Trump himself has, however unintentionally, helped promote these books -- all of which paint an apocalyptic picture of his administration -- by firing off highly critical Twitter messages about them.
"The Woodward book is a Joke," he tweeted shortly before "Fear" was published, "just another assault against me."
"I guess people want to see how bad it really is" in the White House, said Marianne Elliott, who is on a long waiting list at the New York public library to read "Fear."
Many opposition Democrats, though repelled by Trump, his politics and his blustering personality, have been eager to read anything they can find about him.
"They want more bad information, to make you feel better because you know he's terrible," Elliott said. "It's comforting."
While coming nowhere near the success of Woodward or Wolff, several books favorable to the president have also done well -- helped by Trump's endorsements.
"In our very divided society, people are feeling motivated by their political passion in deciding what books to read and buy," said Corn.

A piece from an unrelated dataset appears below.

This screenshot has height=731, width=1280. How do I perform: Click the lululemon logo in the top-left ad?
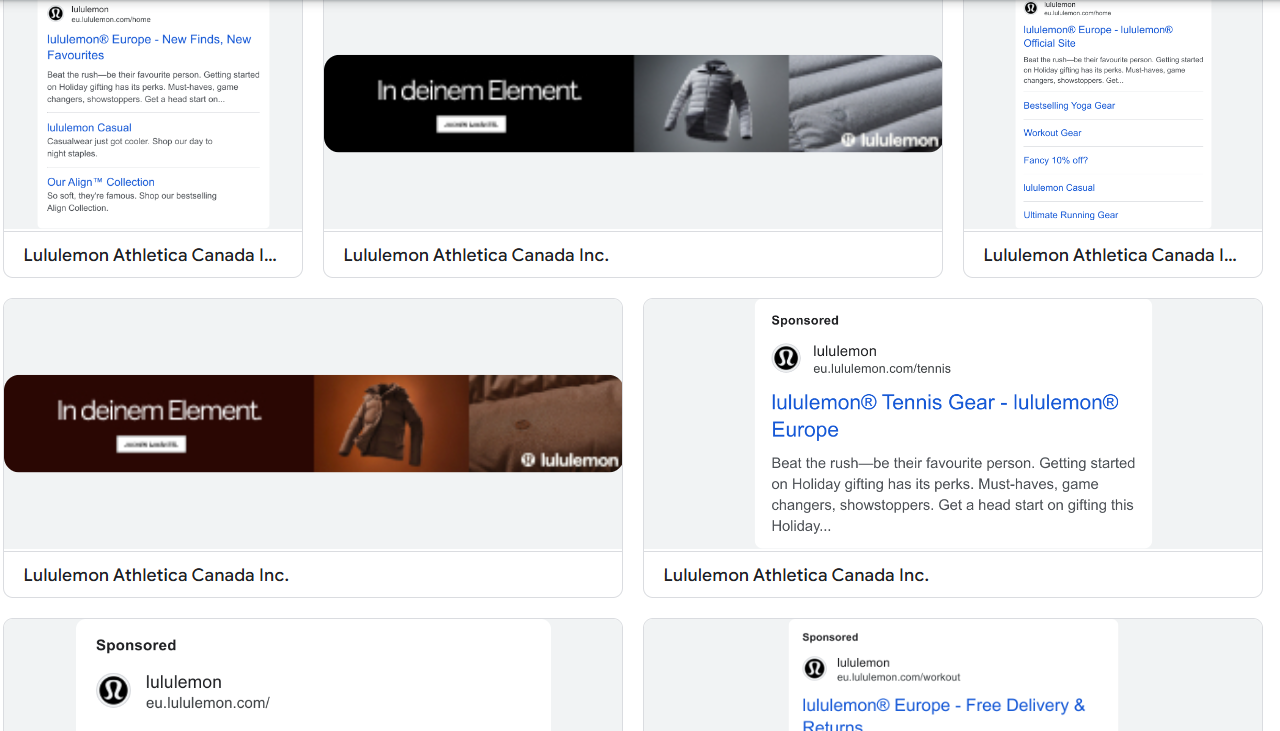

Trump's impact on the publishing world doesn't stop with the current best-sellers. Books like "1984" and "Fahrenheit 451," portraying totalitarian regimes that manipulate people through disinformation and propaganda, have enjoyed newfound popularity.
Nor does the surging interest in political books seem close to peaking.
"The Fifth Risk" by Michael Lewis (author of "Liar's Poker" and "The Big Short"), "The Apprentice" by Washington Post journalist Greg Miller, and the Stormy Daniels book "Full Disclosure," about the adult film star's alleged sexual liaison with Trump, are all set to reach bookstores on Tuesday.
"One potential problem is that people get too accustomed to the outrages of the Trump administration," Corn said, "and therefore become less interested in books like these.
"But I don't see that happening any time soon."
Might Trump himself set a new sales record? The onetime real estate magnate, co-author of 1987's best-selling "The Art of the Deal," has already said he plans eventually to write "the real book" about his presidency.
Corn is not holding his breath.
"According to The Washington Post, Trump has made over 5,000 false statements as president. So I would not look forward to looking at any book of his as an accurate reflection of reality."